Exercise goal:
Each line of the records below that contains "shureinc" needs to be copied.

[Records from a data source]

=====

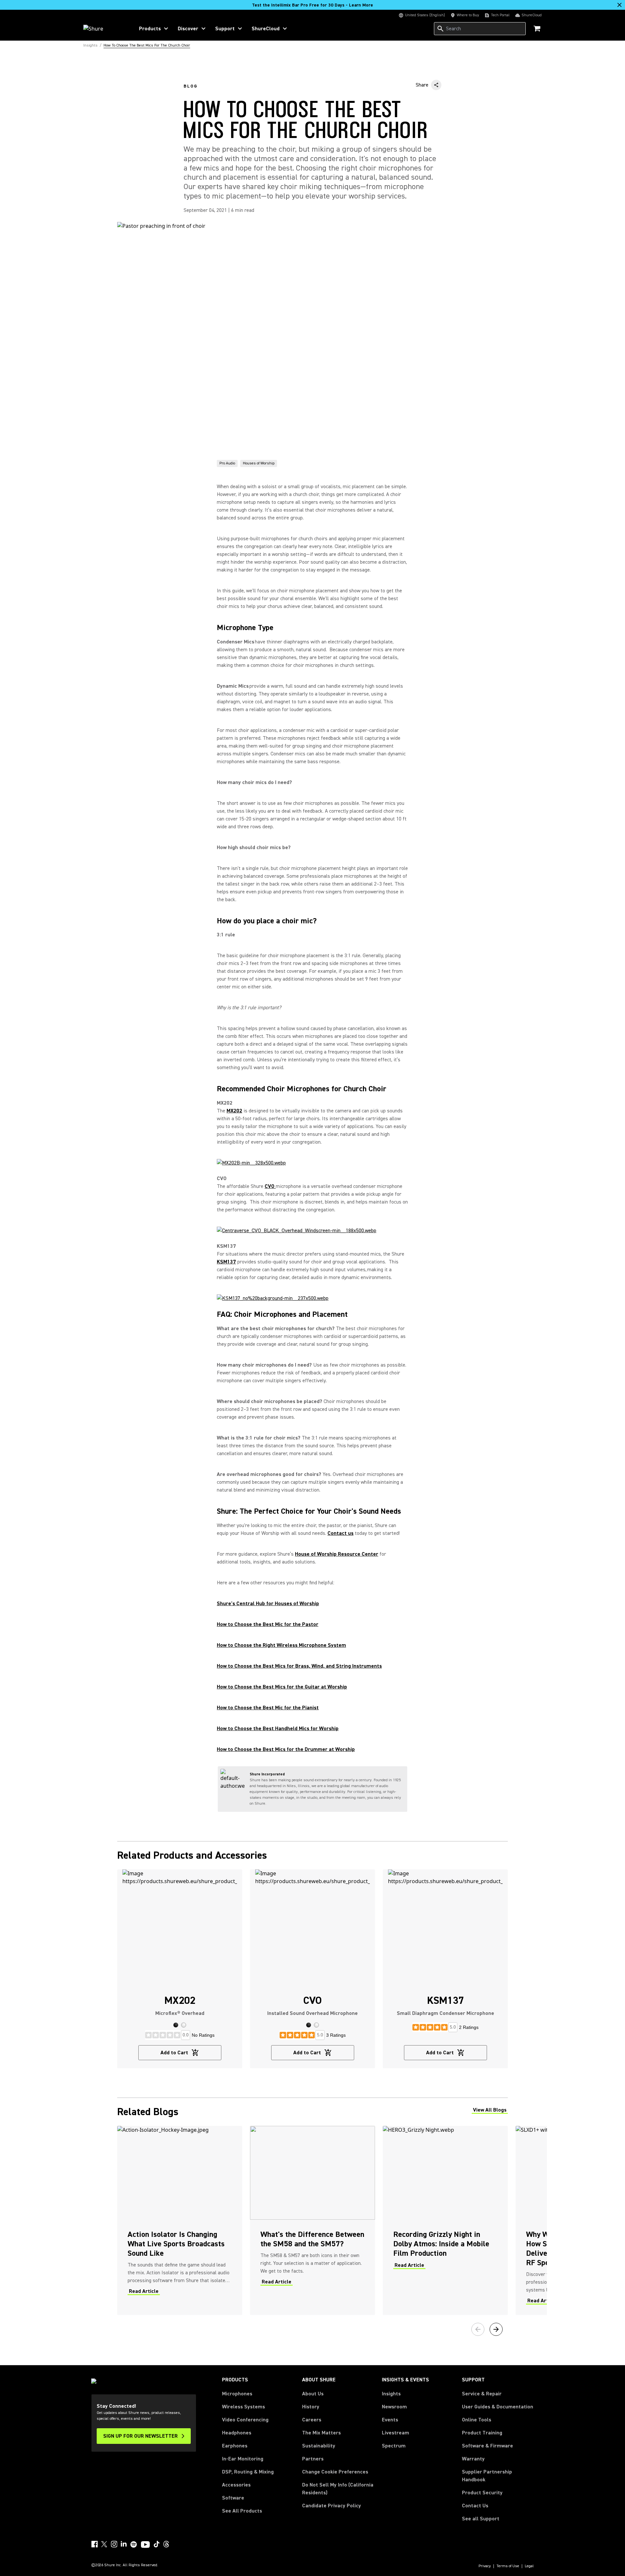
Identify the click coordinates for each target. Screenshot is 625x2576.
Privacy (485, 2566)
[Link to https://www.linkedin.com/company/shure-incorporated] (123, 2544)
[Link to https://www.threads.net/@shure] (166, 2544)
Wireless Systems (243, 2407)
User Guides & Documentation (497, 2407)
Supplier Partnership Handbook (497, 2476)
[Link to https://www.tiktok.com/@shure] (156, 2544)
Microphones (237, 2393)
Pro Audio (227, 463)
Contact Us (475, 2505)
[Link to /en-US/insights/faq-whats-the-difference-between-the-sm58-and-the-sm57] (312, 2220)
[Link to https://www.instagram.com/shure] (114, 2544)
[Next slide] (496, 2329)
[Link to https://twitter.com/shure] (104, 2544)
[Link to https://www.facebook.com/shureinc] (94, 2544)
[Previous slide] (477, 2329)
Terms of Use (507, 2566)
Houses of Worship (258, 463)
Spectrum (394, 2446)
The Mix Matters (321, 2433)
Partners (313, 2459)
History (310, 2407)
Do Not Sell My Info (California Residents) (337, 2489)
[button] (175, 2025)
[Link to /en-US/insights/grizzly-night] (445, 2220)
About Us (313, 2393)
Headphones (236, 2433)
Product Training (482, 2433)
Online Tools (476, 2420)
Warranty (473, 2459)
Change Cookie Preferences (335, 2472)
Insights (391, 2393)
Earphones (234, 2446)
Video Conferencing (245, 2420)
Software (233, 2498)
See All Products (242, 2511)
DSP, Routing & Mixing (248, 2472)
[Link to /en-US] (104, 29)
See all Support (480, 2518)
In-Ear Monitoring (242, 2459)
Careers (311, 2420)
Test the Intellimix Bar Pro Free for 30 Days (312, 5)
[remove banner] (619, 4)
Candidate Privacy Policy (331, 2505)
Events (390, 2420)
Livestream (395, 2433)
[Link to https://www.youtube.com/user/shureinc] (145, 2545)
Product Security (482, 2492)
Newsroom (394, 2407)
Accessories (236, 2485)
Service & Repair (482, 2393)
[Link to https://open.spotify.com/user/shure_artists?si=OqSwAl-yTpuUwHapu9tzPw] (133, 2544)
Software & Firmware (487, 2446)
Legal (529, 2566)
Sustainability (318, 2446)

=====

Answer section:
[Link to https://www.facebook.com/shureinc] (94, 2544)
[Link to https://www.youtube.com/user/shureinc] (145, 2545)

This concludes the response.